Similarly clear was the announcement made this week that, despite a good number of opinions to the contrary, GCSE and A levels will be examined this year using a modified examination system and a similarly altered approach to grading. In certain subjects the content to be examined will be announced beforehand, scientific formulae may well be given out and we will move back to 2019 grades over two years. A sign of an educational establishment that is perhaps less bold than it could be. We will know more in February and the system used this year (TAGs) will remain an option should more lockdowns occur.

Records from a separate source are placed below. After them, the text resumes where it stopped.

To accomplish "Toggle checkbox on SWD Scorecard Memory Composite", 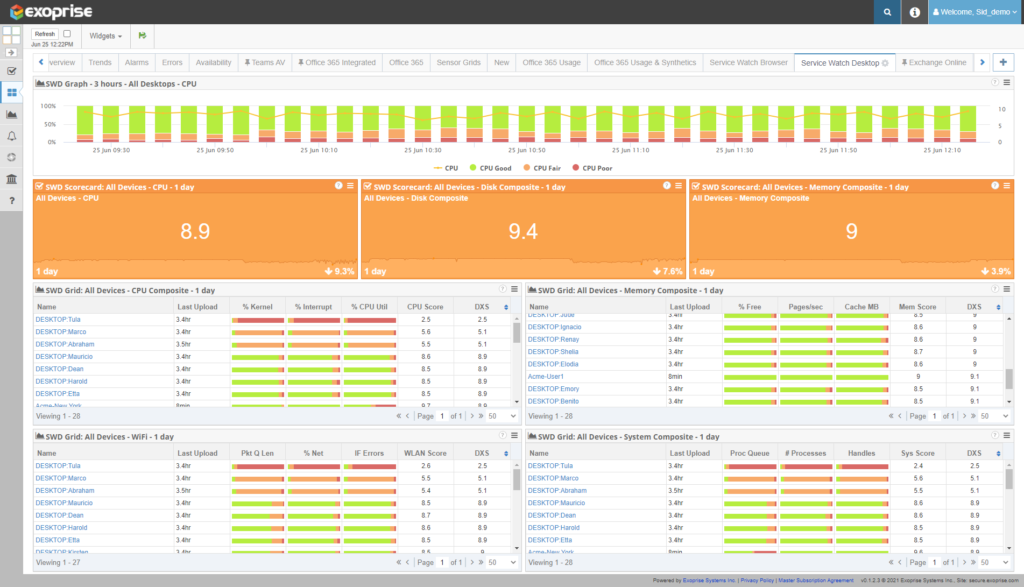I will [695, 186].
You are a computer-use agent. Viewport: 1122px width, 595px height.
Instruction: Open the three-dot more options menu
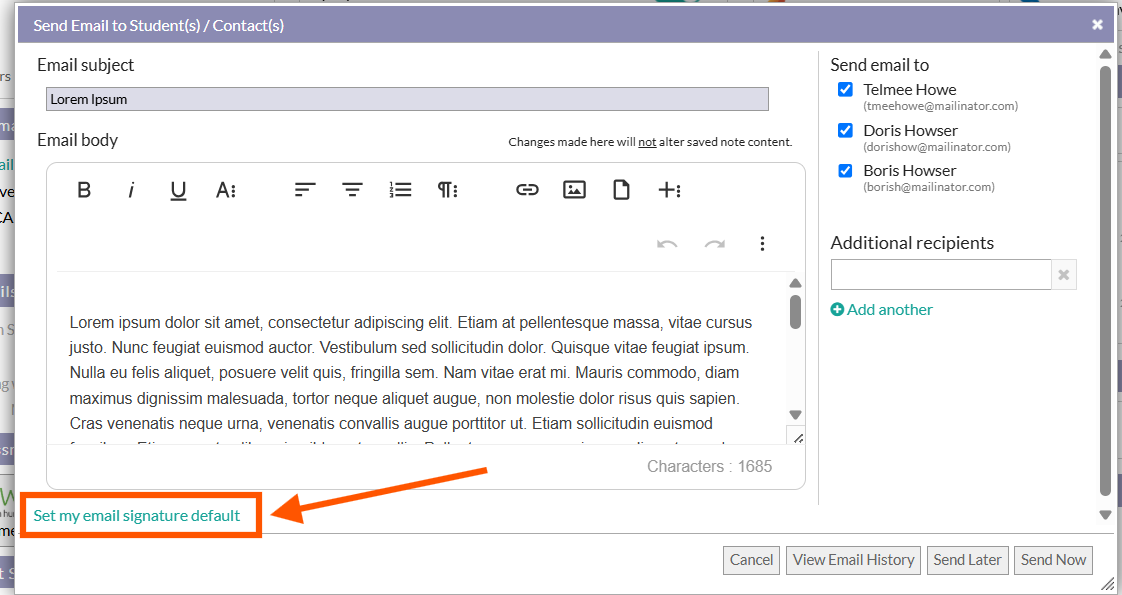[762, 244]

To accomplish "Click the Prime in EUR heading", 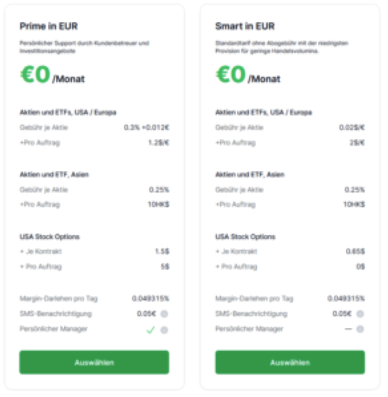I will (x=49, y=26).
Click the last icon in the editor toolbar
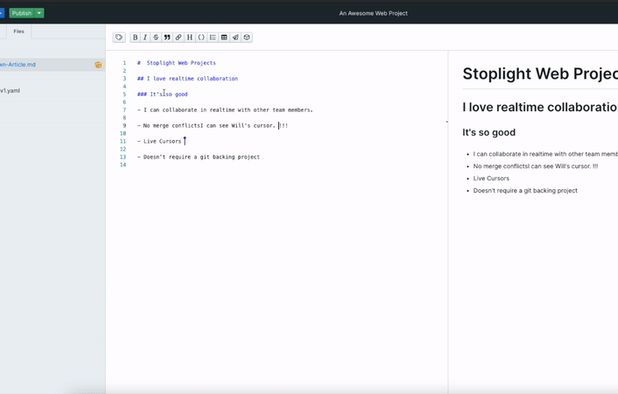 (x=247, y=37)
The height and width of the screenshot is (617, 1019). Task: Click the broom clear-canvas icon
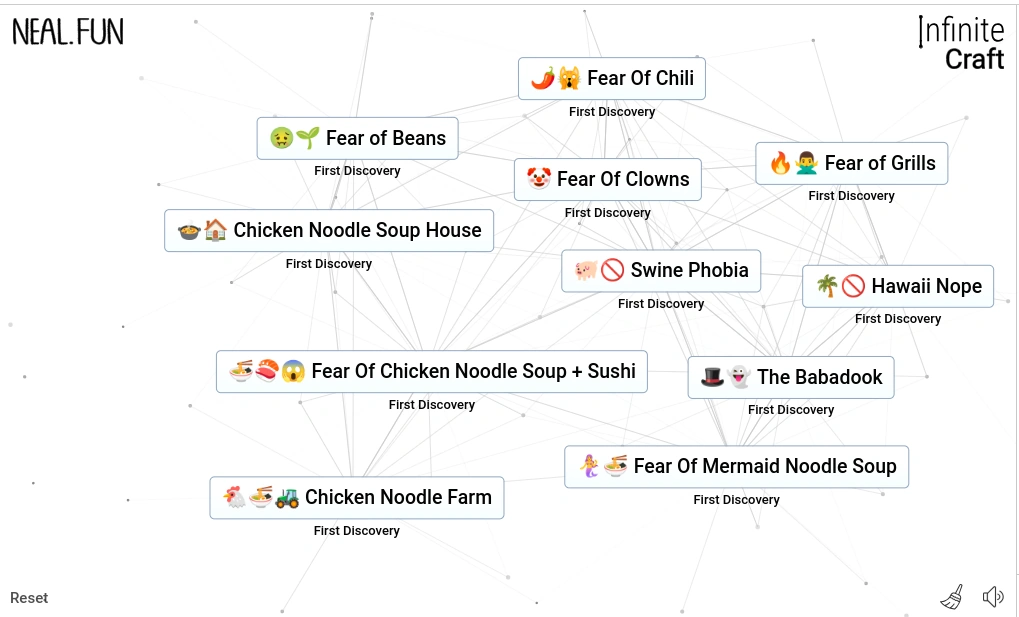[x=952, y=597]
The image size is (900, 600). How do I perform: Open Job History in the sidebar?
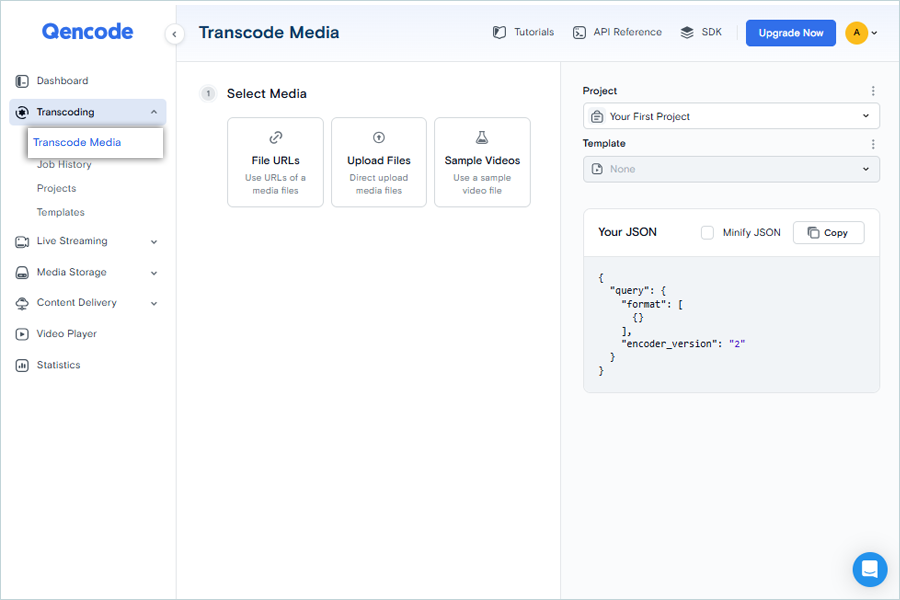point(64,165)
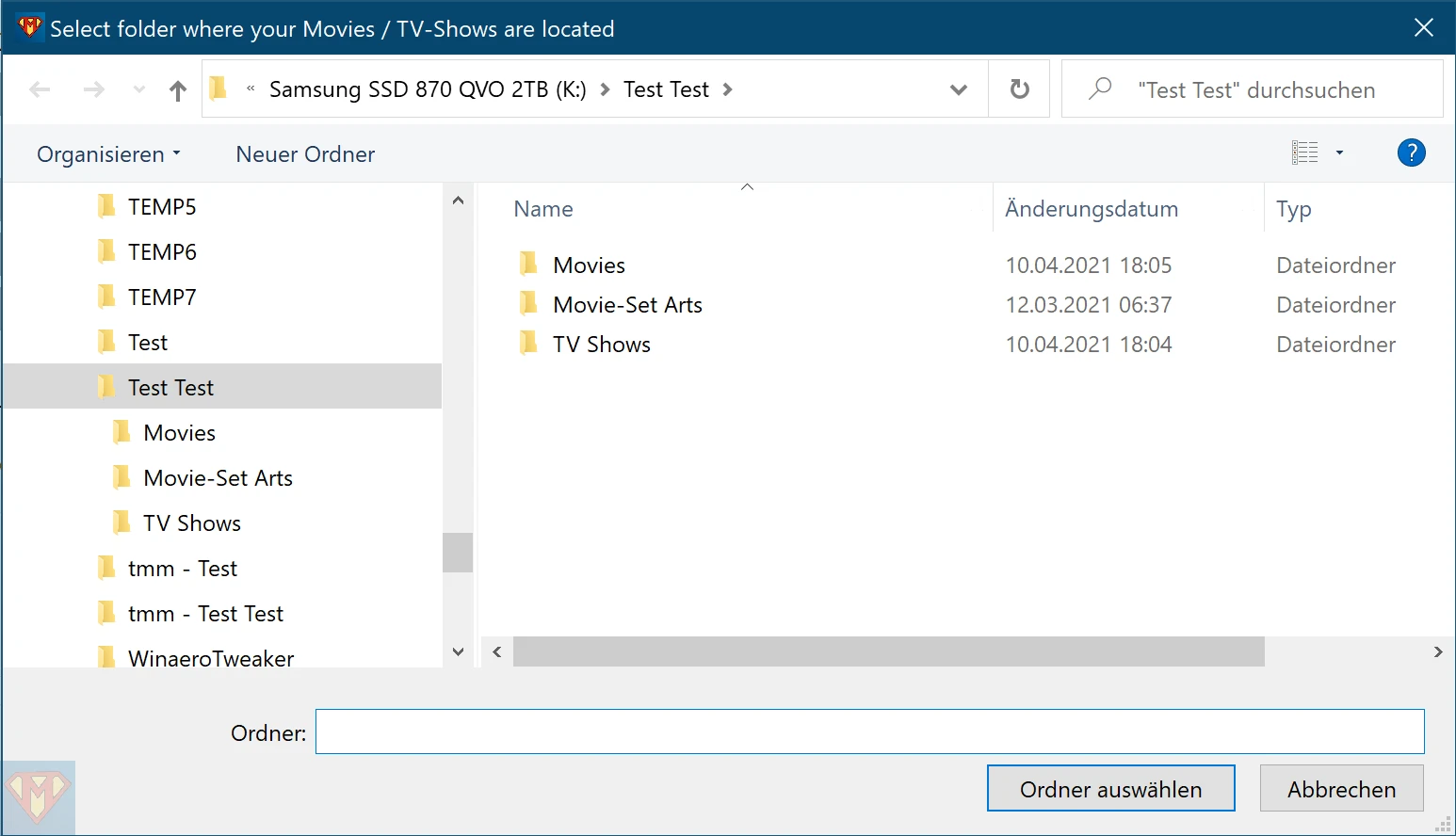
Task: Open the address bar history dropdown
Action: point(959,89)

Signs are common in schools. There is generally a good deal of material letting our pupils know where they can and can’t go and what they can and can’t do. In many cases we phrase this positively – one only has to consider the Junior School’s Golden Rules to see an excellent example of how to signpost positively. For those in the Senior School we approach Assessment 1 – the first clear indication of how the year is going academically and a signpost towards the level of achievement that should be expected in the summer. I hope that they use this information wisely.
One plea from me. I know that there isn’t clear signage at the end of Rue de L’Ecluse where it meets the riverbank, but it has been designated residents access only. So please heed the sign that isn’t there and consider finding an alternative, safer place to turn around after dropping off.
As we move into October, we are beginning to see the tell-tale signs of autumn, a spectacular time for us on the riverbank and another reminder, a sign that the academic year is marching on and that we need to make the most of it both in and out of the classroom.